I prodotti Quorn e le micoproteine

Chi di voi conosce i prodotti Quorn? si tratta di una serie di alimenti refrigerati o surgelati, che si propongono come alternative vegetariane e vegane agli alimenti a base di carne. L’aspetto sembra incredibilmente simile, e da una lettura delle recensioni, anche la consistenza, ma la cosa che più ci ha sorpreso è la loro composizione, infatti si tratta di prodotti a base di micoproteine, ovvero proteine di origine fungina.

Fusarium venenatum

Il fungo produttore sfruttato è il Fusarium venenatum.
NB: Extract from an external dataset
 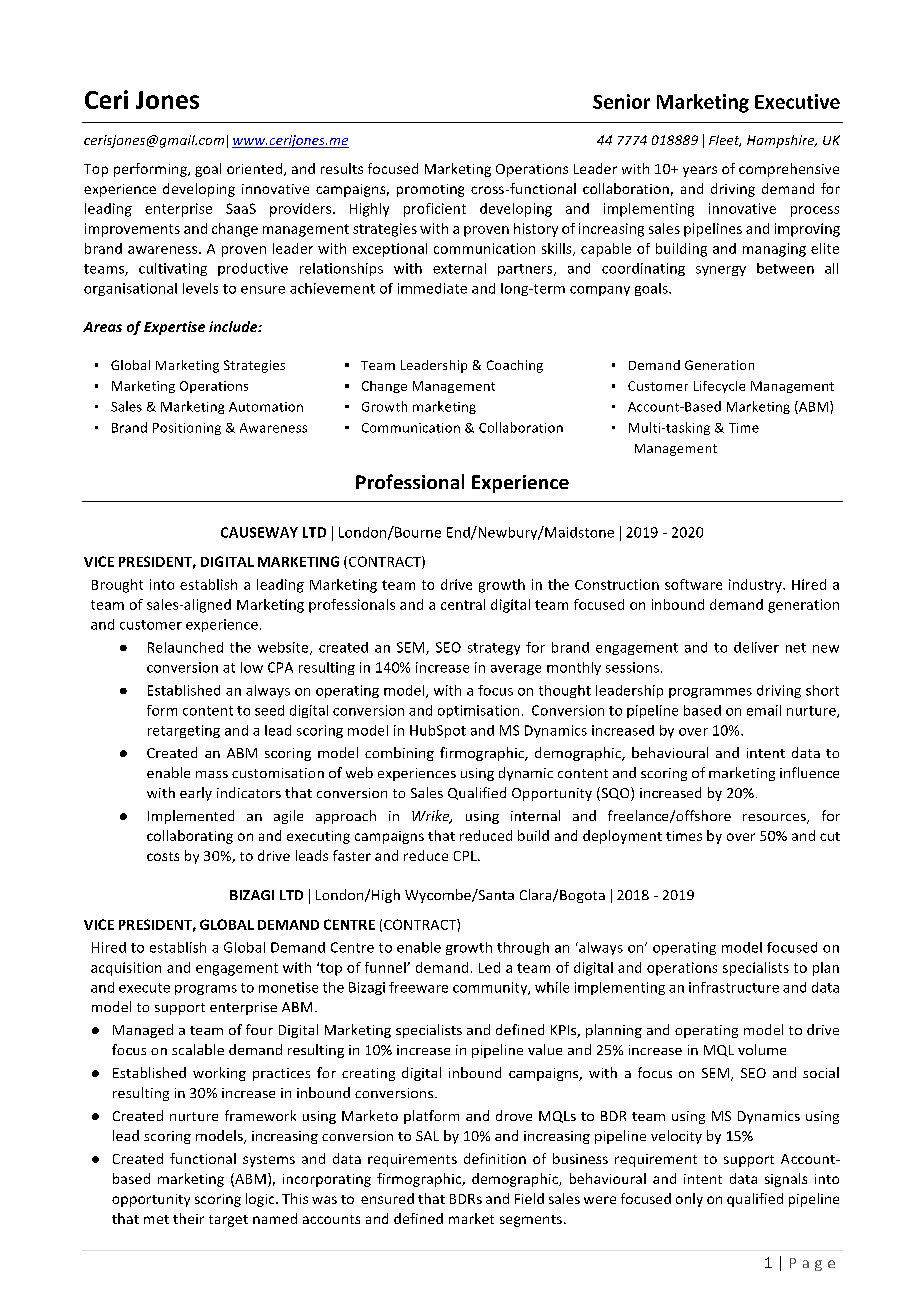 I want to click on oriented, so click(x=254, y=168).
Questo fungo filamentoso viene fatto crescere, in coltura pura, in un fermentatore con un adeguato brodo di coltura, formato principalmente da una fonte di carboidrati e altri ingredienti che sono idonei alla successiva produzione di alimenti. Il processo fermentativo viene svolto in continuo, con un controllo di tutti i parametri.

fermentatori
Figura 1 – Fermentatori

Pasta micoproteica

La biomassa che viene raccolta a fine fermentazione subisce un trattamento termico, per ridurre la presenza di RNA, limitando la sua conversione in acidi urici. Si ha poi un processo di centrifugazione per ottenere, alla fine, una pasta denominata “micoproteina”.

Questa viene mischiata con proteine derivanti dall’uovo o dal latte, grassi vegetali, aromi e coloranti (ottenendo un prodotto contenente circa il 90% di ife fungine ed il 10% di altri ingredienti aggiunti), e utilizzato per formare vari prodotti.
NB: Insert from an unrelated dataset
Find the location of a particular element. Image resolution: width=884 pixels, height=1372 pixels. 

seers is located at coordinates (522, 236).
Un aspetto interessante è relativo alle caratteristiche morfologiche delle ife fungine: queste misurano 400-700 μm ed hanno un diametro di 3-5 μm; questo elevato rapporto lunghezza:diametro ricorda quello delle cellule muscolari degli animali, e durante il processo produttivo si favorisce un processo di interazione tra le ife in modo da imitare il tessuto connettivo della carne, e quindi ottenere una consistenza simile.

La micoproteina, che quindi non rappresenta una proteine pura, apporta anche altri nutrienti, risultando però povera di grassi, priva di colesterolo, e con un buon apporto di fibre, tra cui i β-glucani e la chitina.

La qualità ed il valore biologico delle proteine apportate dalla micoproteina sembrano essere simili a quelli del latte.

Tra le caratteristiche del fungo, dobbiamo ricordare come sia filogeneticamente vicino al Fusarium graminearum, principale fungo associato allo sviluppo della fusariosi della spiga nel frumento, ed all’accumulo di micotossine. Studi hanno mostrato come alcuni ceppi di F. venenatum siano produttori di micotossine, ma a bassi dosaggi, e comunque questi contaminanti non sono mai stati ritrovati nei prodotti finiti. Questo evidenzia come un buon controllo delle condizioni fermentative sia fondamentale per evitare l’accumulo di contaminanti indesiderati.

F. venenatum è un microrganismo derivante dal suolo
Figura 2 – F. venenatum è un microrganismo derivante dal suolo

La ostenibilità delle micoproteine

Se vi sembra un prodotto innovativo, sappiate che in realtà la storia del Quorn, principale prodotto commerciale a sfruttare la micoproteina, inizia negli anni ’60, partendo dall’isolamento di alcuni microrganismi dal suolo, tra cui appunto il F. venenatum. Inutile sottolineare che la produzione di alimenti proteici a base di micoproteine risulti essere maggiormente sostenibile rispetto agli allevamenti intensivi, e proprio su queste tematiche si incentra la comunicazione del marchio.

L’applicazione delle micoproteine è però interessante non solo per ottenere sostituti della carne, ma anche da utilizzare come possibile ingrediente funzionale in prodotti che richiedano la presenza di proteine per raggiungere la consistenza e le caratteristiche nutrizionali desiderate, evitando ingredienti di origine animale.